(Saved entries)
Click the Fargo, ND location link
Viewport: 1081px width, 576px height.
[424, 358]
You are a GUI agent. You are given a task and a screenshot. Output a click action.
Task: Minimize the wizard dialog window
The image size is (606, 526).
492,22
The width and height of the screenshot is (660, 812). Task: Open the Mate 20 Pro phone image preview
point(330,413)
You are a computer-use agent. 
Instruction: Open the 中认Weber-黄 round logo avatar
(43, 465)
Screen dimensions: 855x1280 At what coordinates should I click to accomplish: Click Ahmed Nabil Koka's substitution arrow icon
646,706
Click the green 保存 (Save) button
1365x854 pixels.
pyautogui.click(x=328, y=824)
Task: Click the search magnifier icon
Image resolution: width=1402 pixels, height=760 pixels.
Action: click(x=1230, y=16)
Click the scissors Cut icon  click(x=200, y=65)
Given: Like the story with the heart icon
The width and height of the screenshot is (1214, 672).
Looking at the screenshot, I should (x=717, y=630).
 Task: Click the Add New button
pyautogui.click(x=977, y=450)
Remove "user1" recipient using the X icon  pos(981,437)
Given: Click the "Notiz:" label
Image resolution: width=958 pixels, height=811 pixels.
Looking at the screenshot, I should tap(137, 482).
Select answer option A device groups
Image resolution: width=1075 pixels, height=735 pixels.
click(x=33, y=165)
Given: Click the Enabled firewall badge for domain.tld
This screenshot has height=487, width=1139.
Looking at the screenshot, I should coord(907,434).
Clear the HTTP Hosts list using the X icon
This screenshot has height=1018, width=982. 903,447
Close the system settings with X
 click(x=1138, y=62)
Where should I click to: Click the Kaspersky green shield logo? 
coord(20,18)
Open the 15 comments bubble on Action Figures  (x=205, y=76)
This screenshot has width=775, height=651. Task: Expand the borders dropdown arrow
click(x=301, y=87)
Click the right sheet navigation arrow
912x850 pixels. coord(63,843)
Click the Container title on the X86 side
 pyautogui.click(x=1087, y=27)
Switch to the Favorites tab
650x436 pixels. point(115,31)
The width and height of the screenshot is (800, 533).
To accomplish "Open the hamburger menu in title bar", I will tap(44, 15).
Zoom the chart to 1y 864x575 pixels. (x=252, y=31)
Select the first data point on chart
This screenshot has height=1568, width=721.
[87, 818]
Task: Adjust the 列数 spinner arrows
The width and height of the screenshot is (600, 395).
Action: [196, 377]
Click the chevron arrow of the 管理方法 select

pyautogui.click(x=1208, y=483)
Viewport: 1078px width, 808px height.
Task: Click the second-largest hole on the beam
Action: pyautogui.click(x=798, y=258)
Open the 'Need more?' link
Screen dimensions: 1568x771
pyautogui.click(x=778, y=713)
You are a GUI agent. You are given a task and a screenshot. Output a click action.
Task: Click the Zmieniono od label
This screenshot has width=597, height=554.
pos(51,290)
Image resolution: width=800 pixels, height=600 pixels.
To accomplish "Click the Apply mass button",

AIM OF THE EXERCISE: Once more, write out the records exactly as they are.

EXPECTED ANSWER:
Click the Fargo, ND location link
Viewport: 1081px width, 576px height.
[424, 358]
You are a GUI agent. You are given a task and a screenshot. Output a click action.
Task: Minimize the wizard dialog window
The image size is (606, 526).
492,22
The width and height of the screenshot is (660, 812). Task: Open the Mate 20 Pro phone image preview
point(330,413)
You are a computer-use agent. 
Instruction: Open the 中认Weber-黄 round logo avatar
(43, 465)
Screen dimensions: 855x1280 At what coordinates should I click to accomplish: Click Ahmed Nabil Koka's substitution arrow icon
646,706
Click the green 保存 (Save) button
1365x854 pixels.
pyautogui.click(x=328, y=824)
Task: Click the search magnifier icon
Image resolution: width=1402 pixels, height=760 pixels.
Action: click(x=1230, y=16)
Click the scissors Cut icon  click(x=200, y=65)
Given: Like the story with the heart icon
The width and height of the screenshot is (1214, 672).
Looking at the screenshot, I should (x=717, y=630).
 Task: Click the Add New button
pyautogui.click(x=977, y=450)
Remove "user1" recipient using the X icon  pos(981,437)
Given: Click the "Notiz:" label
Image resolution: width=958 pixels, height=811 pixels.
Looking at the screenshot, I should tap(137, 482).
Select answer option A device groups
Image resolution: width=1075 pixels, height=735 pixels.
click(x=33, y=165)
Given: Click the Enabled firewall badge for domain.tld
This screenshot has height=487, width=1139.
Looking at the screenshot, I should coord(907,434).
Clear the HTTP Hosts list using the X icon
This screenshot has height=1018, width=982. 903,447
Close the system settings with X
 click(x=1138, y=62)
Where should I click to: Click the Kaspersky green shield logo? 
coord(20,18)
Open the 15 comments bubble on Action Figures  (x=205, y=76)
This screenshot has width=775, height=651. Task: Expand the borders dropdown arrow
click(x=301, y=87)
Click the right sheet navigation arrow
912x850 pixels. coord(63,843)
Click the Container title on the X86 side
 pyautogui.click(x=1087, y=27)
Switch to the Favorites tab
650x436 pixels. point(115,31)
The width and height of the screenshot is (800, 533).
To accomplish "Open the hamburger menu in title bar", I will tap(44, 15).
Zoom the chart to 1y 864x575 pixels. (x=252, y=31)
Select the first data point on chart
This screenshot has height=1568, width=721.
[87, 818]
Task: Adjust the 列数 spinner arrows
The width and height of the screenshot is (600, 395).
Action: [196, 377]
Click the chevron arrow of the 管理方法 select

pyautogui.click(x=1208, y=483)
Viewport: 1078px width, 808px height.
Task: Click the second-largest hole on the beam
Action: pyautogui.click(x=798, y=258)
Open the 'Need more?' link
Screen dimensions: 1568x771
pyautogui.click(x=778, y=713)
You are a GUI agent. You are given a task and a screenshot. Output a click action.
Task: Click the Zmieniono od label
This screenshot has width=597, height=554.
pos(51,290)
Image resolution: width=800 pixels, height=600 pixels.
To accomplish "Click the Apply mass button",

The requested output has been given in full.